Note the line where "Contact Us (1160, 127)" appears in the data below; write it out exactly, along with every line that comes after it to the end.

■ Stored data
━━━━━━━━

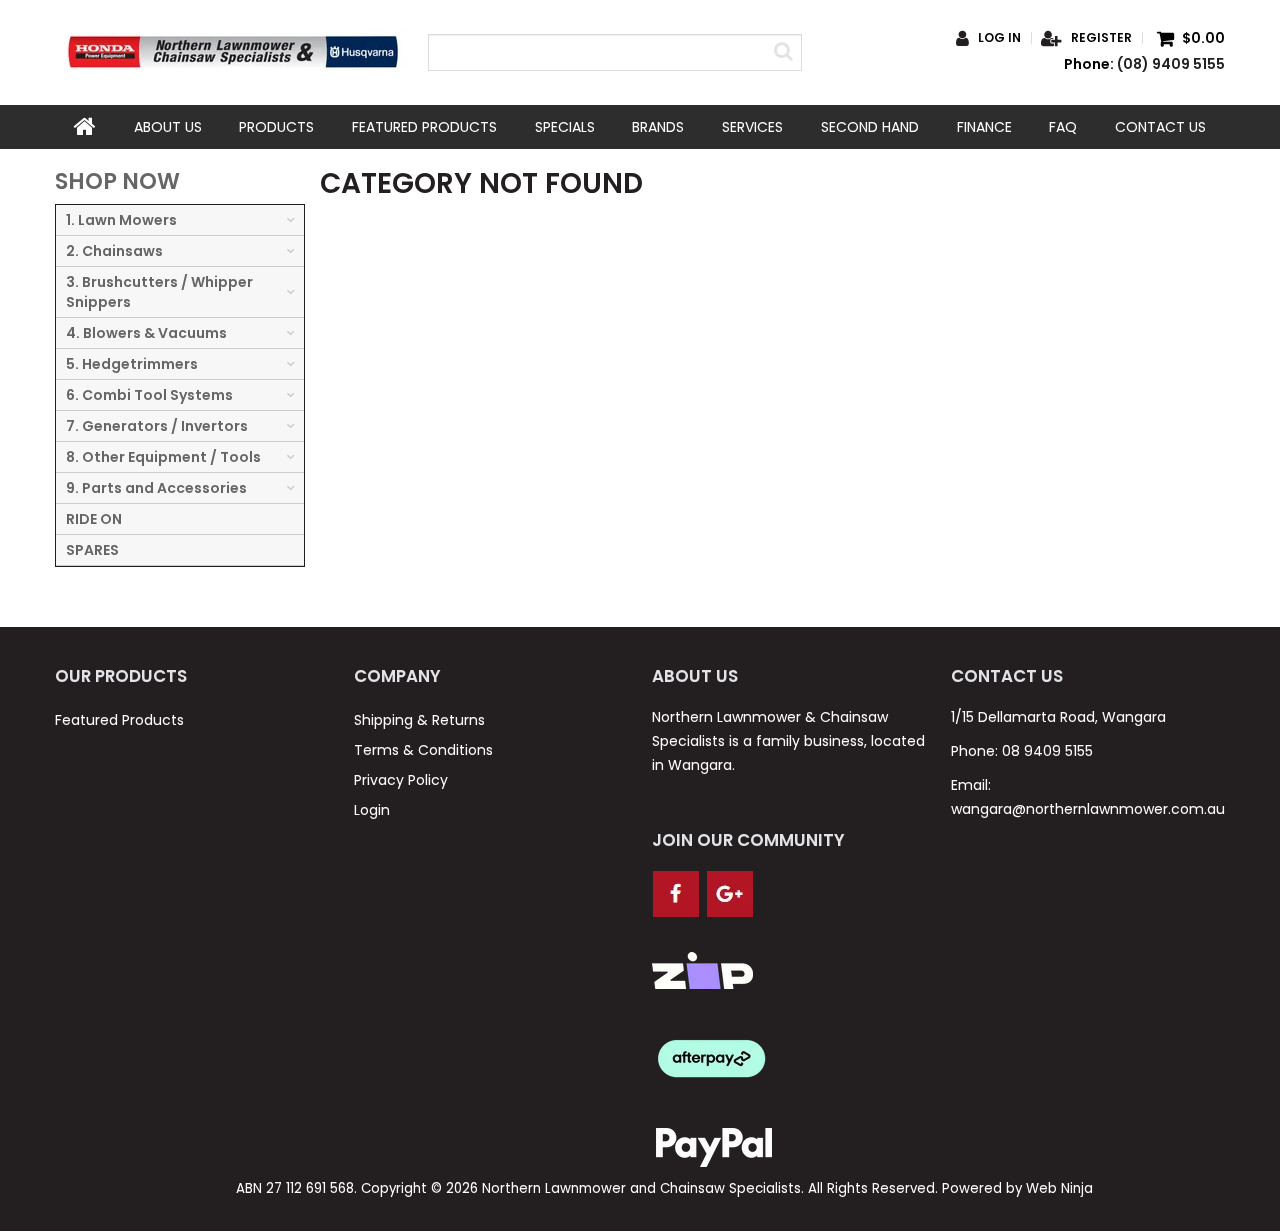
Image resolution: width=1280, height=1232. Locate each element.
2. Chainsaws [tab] (114, 251)
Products (276, 127)
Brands (658, 127)
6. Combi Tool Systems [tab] (149, 395)
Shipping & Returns (419, 720)
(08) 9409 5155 (1171, 64)
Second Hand (870, 127)
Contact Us (1160, 127)
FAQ (1063, 127)
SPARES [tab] (92, 550)
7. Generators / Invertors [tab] (157, 426)
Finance (984, 127)
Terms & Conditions (423, 750)
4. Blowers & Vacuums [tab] (146, 333)
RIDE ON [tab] (94, 519)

━━━━━━━━

■ Answer to this task
Contact Us (1160, 127)
FAQ (1063, 127)
SPARES [tab] (92, 550)
7. Generators / Invertors [tab] (157, 426)
Finance (984, 127)
Terms & Conditions (423, 750)
4. Blowers & Vacuums [tab] (146, 333)
RIDE ON [tab] (94, 519)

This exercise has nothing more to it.